You can try to keep all of the puzzle pieces within your direct field of view, but that divides your focus. You can hack that and make your field of view incredibly large, but that can potentially distort your sense of the relationships between things, their physical and cognitive magnitude. Bigger context isn't the answer, there's a missing fundamental structure and function to the overall architecture.

What you need is memory, that works when you process and consume information, at the moment of consumption. If you meet a new person, you immediately memorize their face. If you enter a room, it's instantly learned and mapped in your mind. Without that, every time you blinked after meeting someone new, it'd be a total surprise to see what they looked like. You might never learn to recognize and remember faces at all. Or puzzle pieces. Or whatever the lack of online learning kept you from recognizing the value of persistent, instant integration into an existing world model.

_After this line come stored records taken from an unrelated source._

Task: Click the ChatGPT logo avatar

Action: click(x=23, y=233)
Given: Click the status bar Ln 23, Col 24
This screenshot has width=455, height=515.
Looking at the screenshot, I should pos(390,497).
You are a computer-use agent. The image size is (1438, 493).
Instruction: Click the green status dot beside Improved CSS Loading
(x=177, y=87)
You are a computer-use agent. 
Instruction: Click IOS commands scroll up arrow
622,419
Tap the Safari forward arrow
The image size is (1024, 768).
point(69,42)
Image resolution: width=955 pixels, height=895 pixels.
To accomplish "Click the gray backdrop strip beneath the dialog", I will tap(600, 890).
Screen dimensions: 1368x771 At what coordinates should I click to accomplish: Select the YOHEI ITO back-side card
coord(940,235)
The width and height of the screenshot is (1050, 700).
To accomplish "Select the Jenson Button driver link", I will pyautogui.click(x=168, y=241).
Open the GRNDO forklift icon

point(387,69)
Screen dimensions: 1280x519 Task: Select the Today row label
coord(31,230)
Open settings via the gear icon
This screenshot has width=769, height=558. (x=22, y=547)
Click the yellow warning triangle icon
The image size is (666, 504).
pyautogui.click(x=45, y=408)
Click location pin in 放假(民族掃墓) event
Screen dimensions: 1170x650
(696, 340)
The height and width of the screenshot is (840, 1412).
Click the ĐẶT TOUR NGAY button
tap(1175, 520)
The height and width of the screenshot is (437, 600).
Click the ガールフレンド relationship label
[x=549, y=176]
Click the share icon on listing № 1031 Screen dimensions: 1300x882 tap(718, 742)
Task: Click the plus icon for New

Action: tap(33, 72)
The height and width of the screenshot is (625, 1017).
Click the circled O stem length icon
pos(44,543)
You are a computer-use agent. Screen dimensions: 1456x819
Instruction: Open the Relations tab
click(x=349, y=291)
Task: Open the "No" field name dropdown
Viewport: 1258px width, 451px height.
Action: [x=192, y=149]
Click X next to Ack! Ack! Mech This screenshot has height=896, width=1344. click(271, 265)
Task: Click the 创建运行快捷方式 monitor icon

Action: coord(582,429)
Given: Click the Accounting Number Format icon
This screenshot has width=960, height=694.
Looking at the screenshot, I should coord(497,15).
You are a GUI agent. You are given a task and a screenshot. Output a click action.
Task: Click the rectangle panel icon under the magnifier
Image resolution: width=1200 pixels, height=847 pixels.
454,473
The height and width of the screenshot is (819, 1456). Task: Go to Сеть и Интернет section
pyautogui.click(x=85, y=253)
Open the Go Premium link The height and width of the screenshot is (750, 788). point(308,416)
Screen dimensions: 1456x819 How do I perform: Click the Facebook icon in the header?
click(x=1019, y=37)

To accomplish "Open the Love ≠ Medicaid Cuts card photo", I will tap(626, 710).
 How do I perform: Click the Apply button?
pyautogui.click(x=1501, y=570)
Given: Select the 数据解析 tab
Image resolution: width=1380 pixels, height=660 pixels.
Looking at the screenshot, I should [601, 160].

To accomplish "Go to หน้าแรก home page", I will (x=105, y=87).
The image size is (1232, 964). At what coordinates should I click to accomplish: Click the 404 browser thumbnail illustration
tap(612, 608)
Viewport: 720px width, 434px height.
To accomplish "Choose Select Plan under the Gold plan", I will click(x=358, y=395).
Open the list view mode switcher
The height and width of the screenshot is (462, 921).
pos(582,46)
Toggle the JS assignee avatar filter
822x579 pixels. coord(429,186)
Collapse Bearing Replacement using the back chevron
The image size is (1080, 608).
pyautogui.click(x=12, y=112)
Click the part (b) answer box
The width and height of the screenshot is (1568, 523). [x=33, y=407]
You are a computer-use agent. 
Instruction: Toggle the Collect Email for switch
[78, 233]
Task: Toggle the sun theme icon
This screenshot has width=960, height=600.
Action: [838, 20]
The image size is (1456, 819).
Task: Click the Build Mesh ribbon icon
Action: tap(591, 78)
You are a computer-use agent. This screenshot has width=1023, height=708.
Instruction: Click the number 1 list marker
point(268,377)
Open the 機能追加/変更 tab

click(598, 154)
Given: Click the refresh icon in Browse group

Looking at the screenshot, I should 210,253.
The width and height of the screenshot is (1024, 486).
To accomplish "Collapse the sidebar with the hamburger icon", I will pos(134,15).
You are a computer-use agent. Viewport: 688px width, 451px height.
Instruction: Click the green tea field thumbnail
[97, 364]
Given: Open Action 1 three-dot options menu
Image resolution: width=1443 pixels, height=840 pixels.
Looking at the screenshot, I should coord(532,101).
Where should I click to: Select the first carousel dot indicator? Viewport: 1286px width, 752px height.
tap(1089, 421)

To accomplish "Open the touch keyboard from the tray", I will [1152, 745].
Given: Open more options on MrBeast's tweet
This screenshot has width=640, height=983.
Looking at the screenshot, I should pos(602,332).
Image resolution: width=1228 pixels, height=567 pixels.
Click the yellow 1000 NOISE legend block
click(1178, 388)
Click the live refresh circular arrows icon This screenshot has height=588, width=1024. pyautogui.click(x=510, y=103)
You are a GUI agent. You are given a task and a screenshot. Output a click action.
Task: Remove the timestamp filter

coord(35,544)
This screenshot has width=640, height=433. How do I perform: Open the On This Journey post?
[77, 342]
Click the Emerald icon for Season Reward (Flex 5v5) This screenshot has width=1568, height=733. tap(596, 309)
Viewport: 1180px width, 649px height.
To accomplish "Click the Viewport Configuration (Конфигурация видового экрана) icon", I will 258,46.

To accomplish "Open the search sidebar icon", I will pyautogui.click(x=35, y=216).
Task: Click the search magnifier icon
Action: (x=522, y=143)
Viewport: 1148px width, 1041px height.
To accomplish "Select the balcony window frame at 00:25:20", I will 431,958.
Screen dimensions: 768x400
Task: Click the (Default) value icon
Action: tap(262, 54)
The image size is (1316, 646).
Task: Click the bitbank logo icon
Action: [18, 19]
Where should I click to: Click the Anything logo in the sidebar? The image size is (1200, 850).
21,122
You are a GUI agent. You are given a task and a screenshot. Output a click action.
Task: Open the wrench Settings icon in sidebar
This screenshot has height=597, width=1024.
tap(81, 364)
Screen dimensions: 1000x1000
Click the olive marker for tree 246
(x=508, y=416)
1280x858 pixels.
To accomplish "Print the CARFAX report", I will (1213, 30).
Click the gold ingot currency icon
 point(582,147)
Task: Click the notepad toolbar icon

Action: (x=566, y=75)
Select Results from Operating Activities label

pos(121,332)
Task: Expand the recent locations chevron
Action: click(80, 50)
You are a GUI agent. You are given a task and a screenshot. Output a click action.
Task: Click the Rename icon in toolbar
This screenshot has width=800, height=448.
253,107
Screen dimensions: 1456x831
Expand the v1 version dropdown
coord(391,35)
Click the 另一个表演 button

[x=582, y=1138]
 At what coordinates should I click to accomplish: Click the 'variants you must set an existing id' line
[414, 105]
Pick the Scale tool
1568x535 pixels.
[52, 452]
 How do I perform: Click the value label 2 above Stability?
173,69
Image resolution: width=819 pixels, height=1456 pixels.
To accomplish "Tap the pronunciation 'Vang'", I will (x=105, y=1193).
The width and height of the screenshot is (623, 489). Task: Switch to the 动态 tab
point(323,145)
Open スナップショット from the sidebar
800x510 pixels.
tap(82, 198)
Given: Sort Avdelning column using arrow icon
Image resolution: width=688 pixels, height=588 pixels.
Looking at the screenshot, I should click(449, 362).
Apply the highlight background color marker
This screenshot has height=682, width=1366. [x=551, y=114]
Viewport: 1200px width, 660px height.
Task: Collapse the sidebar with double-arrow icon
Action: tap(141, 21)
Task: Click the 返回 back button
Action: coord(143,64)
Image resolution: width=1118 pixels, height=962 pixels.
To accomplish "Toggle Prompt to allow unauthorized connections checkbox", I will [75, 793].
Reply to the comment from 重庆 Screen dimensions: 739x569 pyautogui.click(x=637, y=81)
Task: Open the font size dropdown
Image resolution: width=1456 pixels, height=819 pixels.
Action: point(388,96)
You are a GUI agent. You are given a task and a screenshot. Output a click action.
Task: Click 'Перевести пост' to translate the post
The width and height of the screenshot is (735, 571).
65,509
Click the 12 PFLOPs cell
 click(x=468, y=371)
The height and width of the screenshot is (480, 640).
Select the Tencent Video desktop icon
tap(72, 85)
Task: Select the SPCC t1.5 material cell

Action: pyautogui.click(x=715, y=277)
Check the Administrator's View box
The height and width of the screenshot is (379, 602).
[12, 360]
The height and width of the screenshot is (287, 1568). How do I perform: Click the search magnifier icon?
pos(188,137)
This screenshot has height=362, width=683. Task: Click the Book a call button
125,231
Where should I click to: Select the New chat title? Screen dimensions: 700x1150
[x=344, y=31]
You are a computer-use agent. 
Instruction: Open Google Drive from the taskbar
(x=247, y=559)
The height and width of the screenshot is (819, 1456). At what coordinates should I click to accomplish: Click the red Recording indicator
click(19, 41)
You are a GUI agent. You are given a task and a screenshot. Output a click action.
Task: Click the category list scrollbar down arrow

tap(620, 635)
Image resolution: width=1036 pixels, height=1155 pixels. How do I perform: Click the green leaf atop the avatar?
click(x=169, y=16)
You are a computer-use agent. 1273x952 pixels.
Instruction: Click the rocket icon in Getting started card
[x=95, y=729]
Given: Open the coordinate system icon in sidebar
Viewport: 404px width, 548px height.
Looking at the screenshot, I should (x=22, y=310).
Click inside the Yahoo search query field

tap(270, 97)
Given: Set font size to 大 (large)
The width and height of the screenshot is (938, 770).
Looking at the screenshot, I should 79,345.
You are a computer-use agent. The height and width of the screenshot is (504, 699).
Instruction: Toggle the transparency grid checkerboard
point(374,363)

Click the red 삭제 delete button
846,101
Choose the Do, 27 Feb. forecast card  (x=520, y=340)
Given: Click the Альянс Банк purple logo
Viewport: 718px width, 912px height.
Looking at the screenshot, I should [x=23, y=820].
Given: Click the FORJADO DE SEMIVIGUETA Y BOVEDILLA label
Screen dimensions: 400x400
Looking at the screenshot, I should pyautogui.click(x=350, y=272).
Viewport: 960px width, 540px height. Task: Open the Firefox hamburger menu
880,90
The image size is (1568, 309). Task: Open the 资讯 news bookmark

You can identify problems like this for any modality, including text, audio, tactile feedback, and so on. You absolutely, 100% need online, continuous learning in order to effectively deal with information at a human level for all the domains of competence that extend to generalizing out of distribution.

It's probably not the last problem that needs solving before AGI, but it is definitely one of them, and there might only be a handful left.

Mammals instantly, upon perceiving a novel environment, map it, without even having to consciously make the effort. Our brains operate in a continuous, plastic mode, for certain things. Not only that, it can be adapted to abstractions, and many of those automatic, reflexive functions evolved to handle navigation and such allow us to simulate the future and predict risk and reward over multiple arbitrary degrees of abstraction, sometimes in real time.

https://www.nobelprize.org/uploads/2018/06/may-britt-moser-l...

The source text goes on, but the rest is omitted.